Beraber hastanenin bahçesindeki çardaklara gidip karşılıklı oturduklarında Umut, günün yorgunluğuyla kahvesinden bir yudum alıp gözlerini kapadı. Kaç saattir uykusuz uykusuz oradan oraya koşturmaktan canı çıkmıştı. Bugünün kaçıncı kahvesini içtiğini kendi bile bilmiyordu. Hatta en son aceleyle yediği poğaçanın üzerinden bile kaç saat geçmiş, karnı açlıktan zil çalsa da boş midesini kahveyle doldurmaktan geri durmamıştı.

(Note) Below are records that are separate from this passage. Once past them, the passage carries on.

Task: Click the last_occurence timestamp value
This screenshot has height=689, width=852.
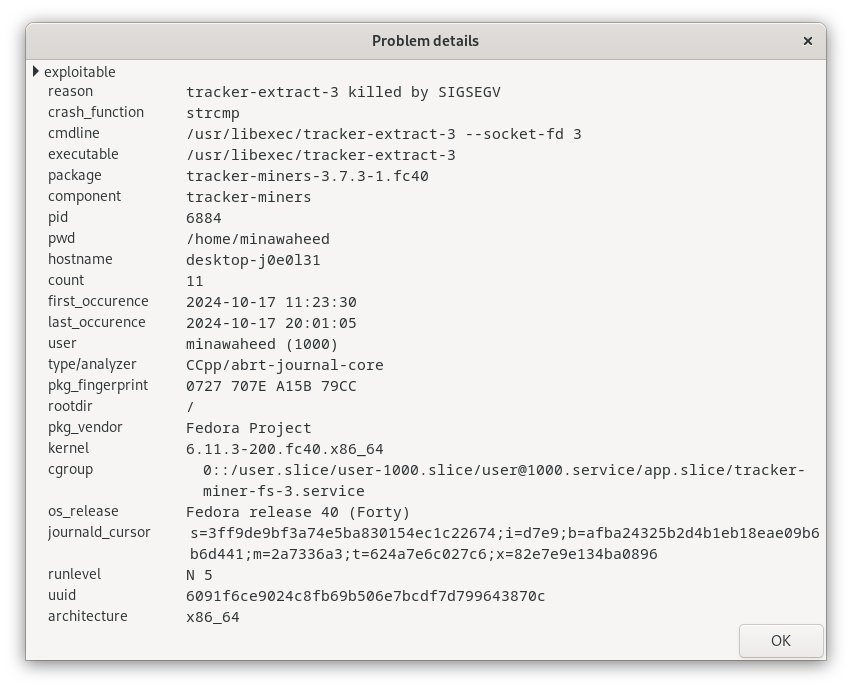Action: (x=271, y=323)
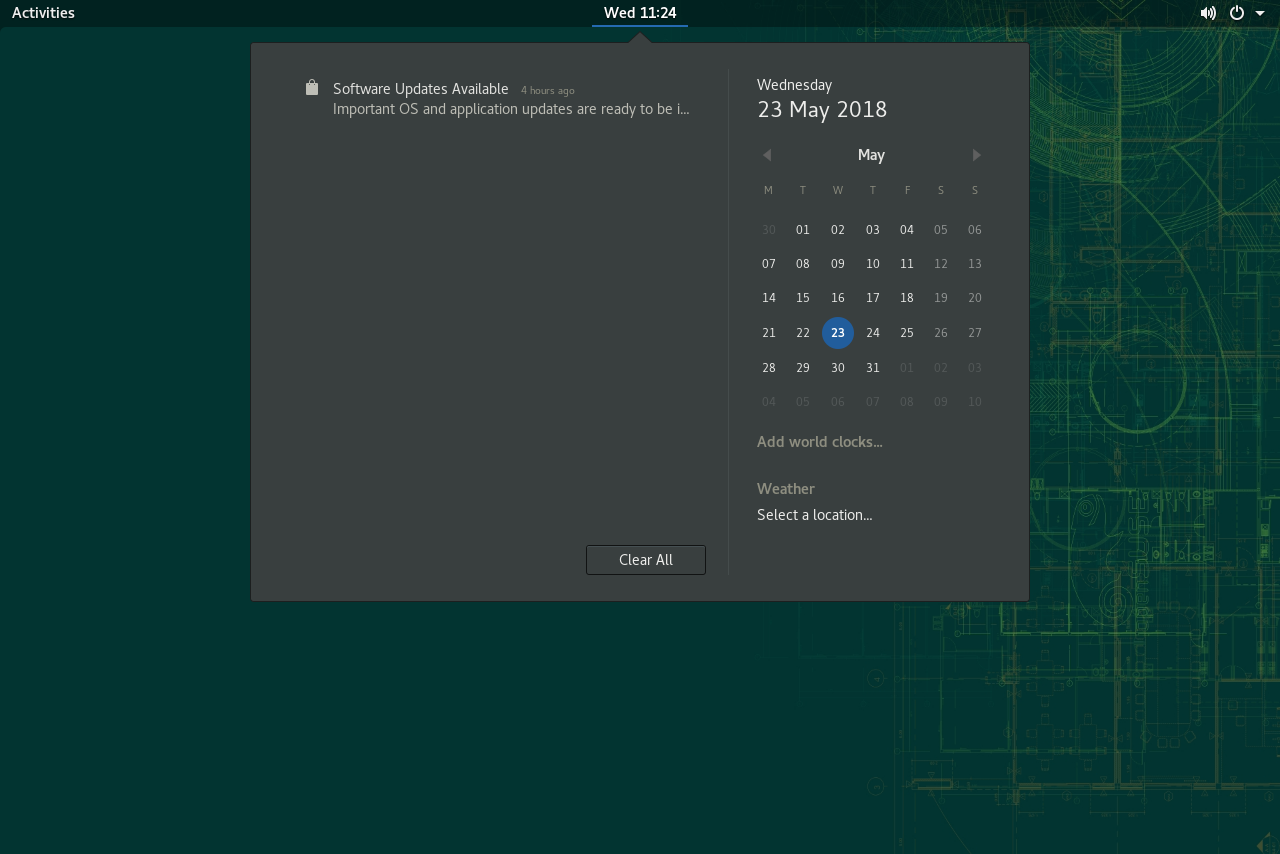The width and height of the screenshot is (1280, 854).
Task: Click the software updates shopping bag icon
Action: 312,88
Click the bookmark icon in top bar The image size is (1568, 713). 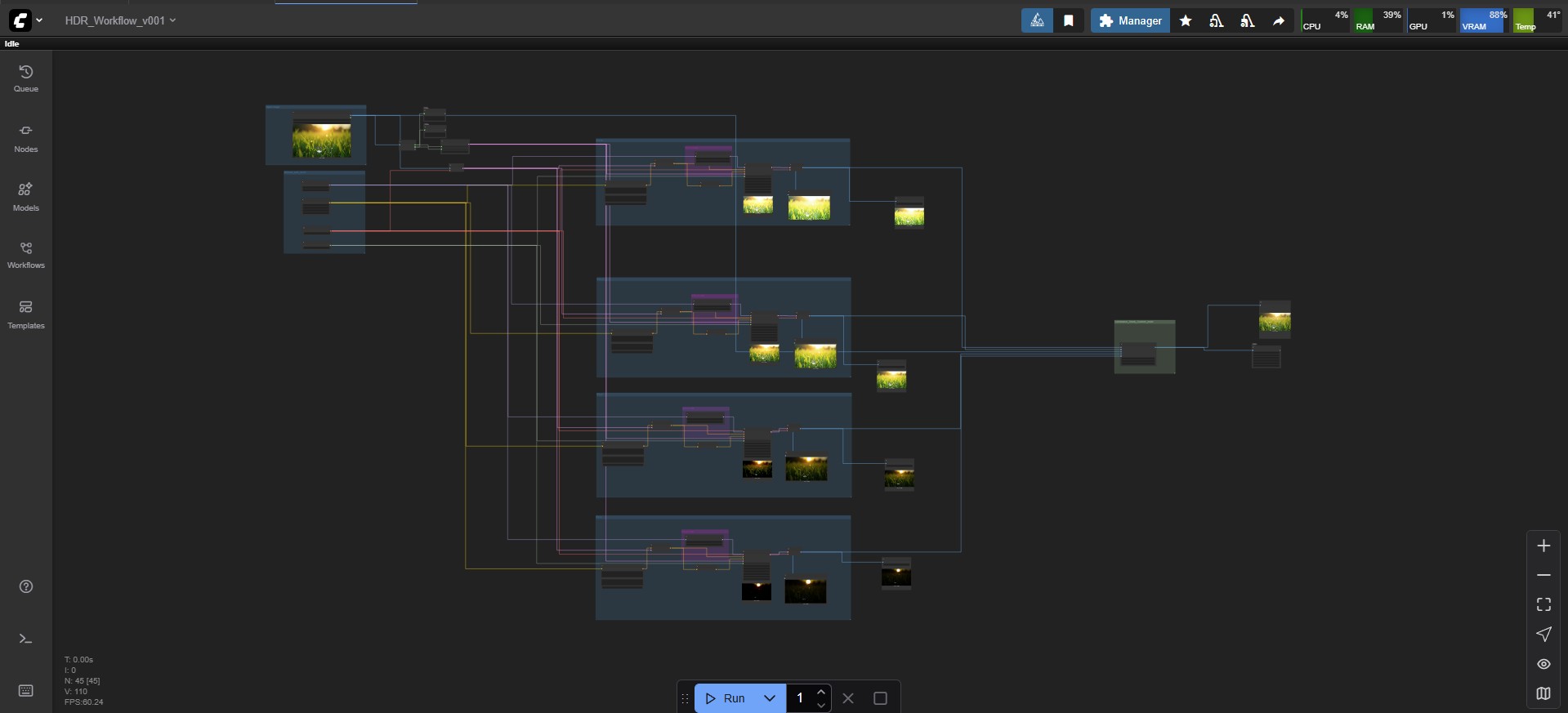(x=1069, y=21)
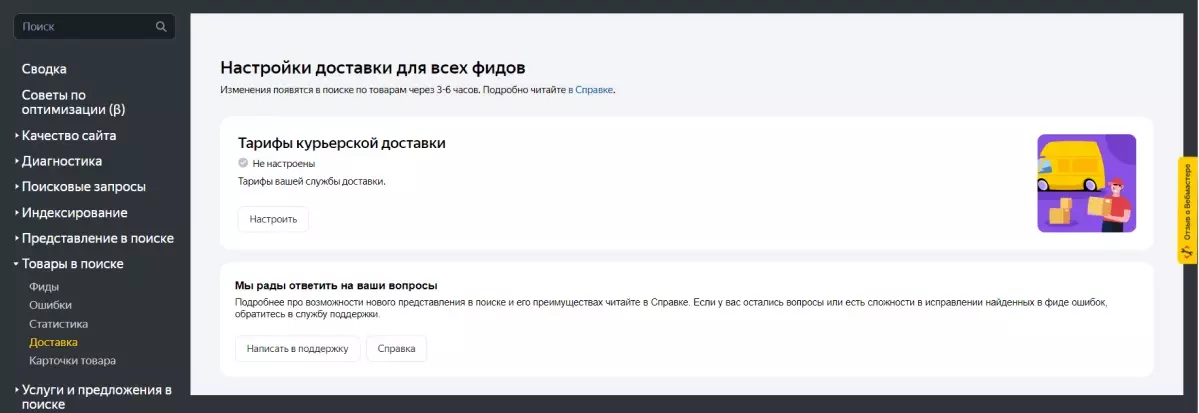
Task: Go to the Ошибки subsection
Action: (x=50, y=305)
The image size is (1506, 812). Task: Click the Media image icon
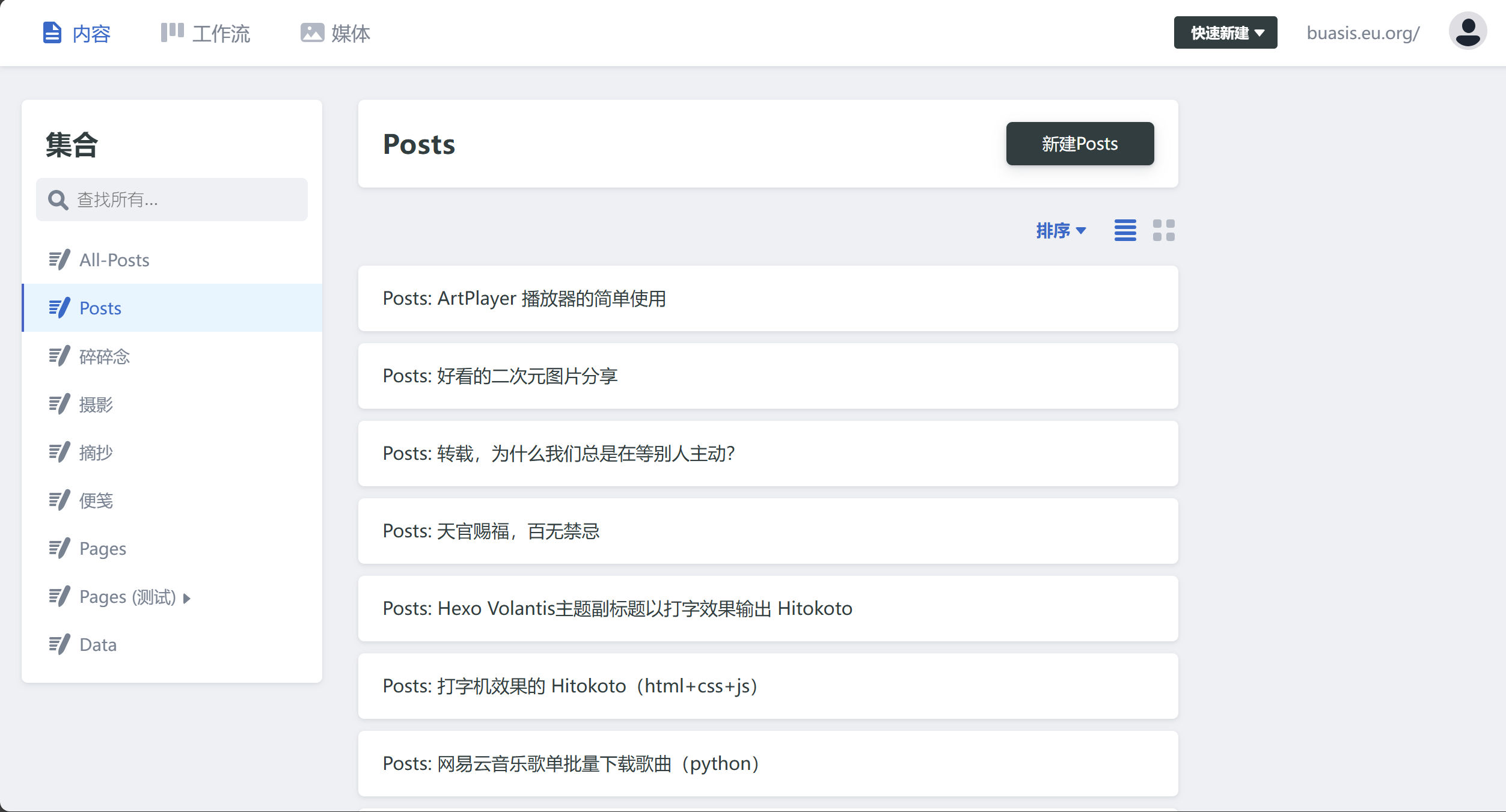point(312,32)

Hüseyin, cebinden çıkardığı sigara paketinden bir dal alıp dudaklarına yerleştirdiğinde nihayet kahve keyfini tamamlayacaktı. Sigarasını yakıp karşısında oturan adama baktığında elindeki bardağıyla gözleri kapalı durduğunu gördü. Gülen yüzünün aksine fazlasıyla yorgun gözüküyordu. Doktor ona bakmıyorken biraz daha inceledi onu. Koyu sarı saçları sabahkinin aksine şimdi dağınık gözüküyordu. Öyle çok boylu poslu değildi Umut. Hatta Hüseyin'in yanında bayağı minyon sayılırdı. Hüseyin, onu önlüksüz görse doktor bile sanmazdı. Oysa minyon tipine rağmen Umut, Hüseyin'den iki yaş büyüktü.

Doktorla beraber bahçeye çıkacakları sırada aslında Hüseyin biraz gerilmişti. Okumuş etmiş adam, ne konuşacak, nasıl muhabbet kuracaklardı diye gereksiz yükselmişti. Normalde ağzı iki dakika durmaz, kuyumcu dükkanlarında müşterilerle pazarlığın amına koyarken ne yapıp eder ikna ederdi karşısındakini. Flört işlerinde de ağzı iyi laf yapardı ama nedensizce doktorun yanında kendini eziklemeden edemedi. Belki de üniversiteyi yarıda bıraktığı için yıllarını okumaya vermiş, koskoca doktor olmuş adamı gözünde fazla büyüttüğündendi bu hissi. Şimdi ise konuşmuyorlardı. Çünkü Doktor Umut, on dakikaya yakındır elinde kahve bardağıyla gözleri kapalı öylece oturuyordu.